During John’s Ian Axford Fellowship exchange to New Zealand he was based at the Ministry of Justice in Wellington, where he researched the effects and effectiveness of New Zealand’s post-9/11 anti-terrorism measures.
Like many other nations, New Zealand has an extensive history of law-making designed to protect and defend the country, but which may have been abused in prior decades to permit government encroachment upon the rights of the individual. The 1951 Waterfront strikes, the 1981 Springbok Tour, the 1985 bombing of the Rainbow Warrior, and other formative events in this nation’s history have taught today’s generations a variety of valuable lessons. Depending on one’s perspective, the lessons of the past may demonstrate the need to ensure that the government has the requisite authority to deal with emergencies, but others may be more concerned with ensuring that such national power is sufficiently limited in scope to prevent authorities from intruding into the freedom of the individual to protest, strike, and support humanitarian causes worldwide.
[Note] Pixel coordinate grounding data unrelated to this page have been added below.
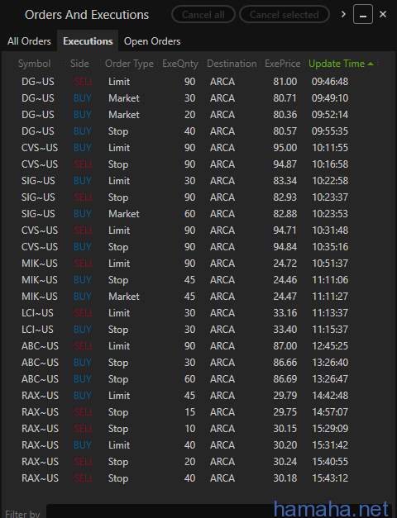The height and width of the screenshot is (518, 397).
Task: Select the last RAX~US row at 15:43:12
Action: [x=199, y=478]
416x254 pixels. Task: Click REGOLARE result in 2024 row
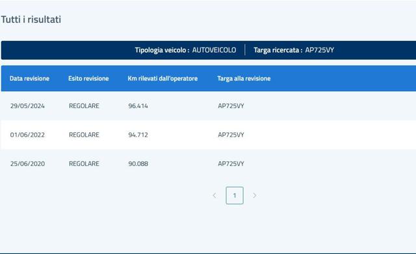(x=84, y=106)
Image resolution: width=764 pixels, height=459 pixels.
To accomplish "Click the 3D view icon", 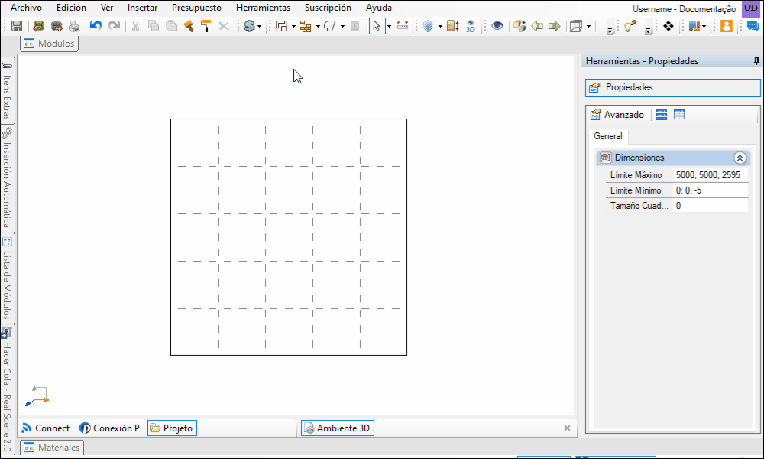I will (x=471, y=26).

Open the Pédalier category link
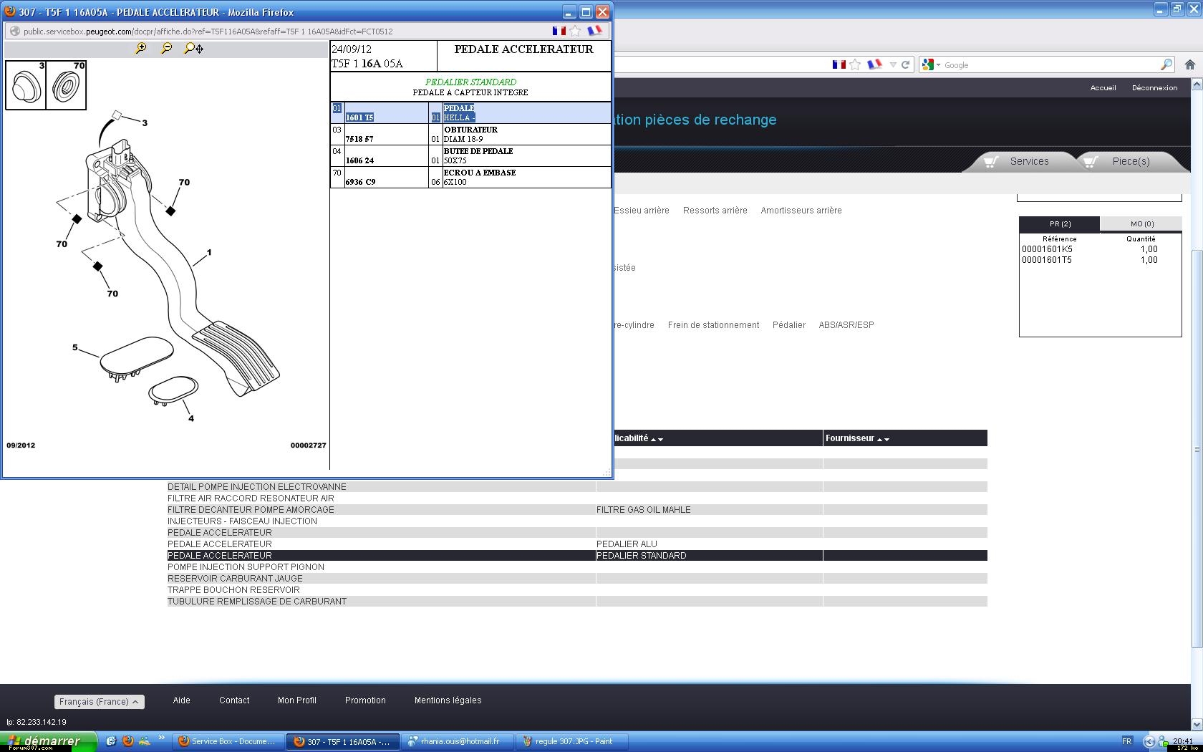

The tragedy of September 11, 2001, prompted New Zealand and the community of nations to respond in more significant ways to terrorism and threats of terrorism. Like their counterparts across the globe, New Zealand authorities reacted immediately on the home front – with law enforcement deployment and legislative solutions – to ensure the nation’s security against the modern and innovative mechanisms that terrorists can use to wreak havoc on an unsuspecting country and its citizenry. The legislative response initially came in the form of a Terrorism Suppression Act, which evolved over the course of a year from a bill regarded as “draconian” and “horrifying” by some to a statute that juggles the complexities of defining terrorism, designating terrorists, and using classified evidence, on the one hand, with upholding civil liberties, on the other.
Since approval of the Terrorism Suppression Act over a year ago, the Government has been forced to confront an even more difficult and challenging matter: Now that it has the authority to designate terrorists, how does it utilise wisely the power given, to target the Usama bin Ladens and terrorists of today, but not the Nelson Mandelas and freedom-fighters of yesteryear? New Zealand recently finalised development of a thorough and thoughtful internal process for designating terrorists, but – unlike Australia, Canada, the European Union, the UK, and the US, among others – it has yet to implement it to designate any notorious terrorist groups not already mandated by the UN.
September 11 sparked a worldwide governmental grab for new powers to combat the evils of terrorism, which some regard as a laudable and necessary reaction to an extraordinary threat to global peace and security. Others – civil libertarians, academicians, and religious and human rights organisations – characterise the new measures enacted by New Zealand and other nations as violative of the fundamental freedoms of the individual. The pending case of Ahmed Zaoui – refugee, terrorist, or both? – demonstrates that New Zealand’s geographic isolation does not render it immune to the complexities wrought by modern terrorism, national security, and personal liberties.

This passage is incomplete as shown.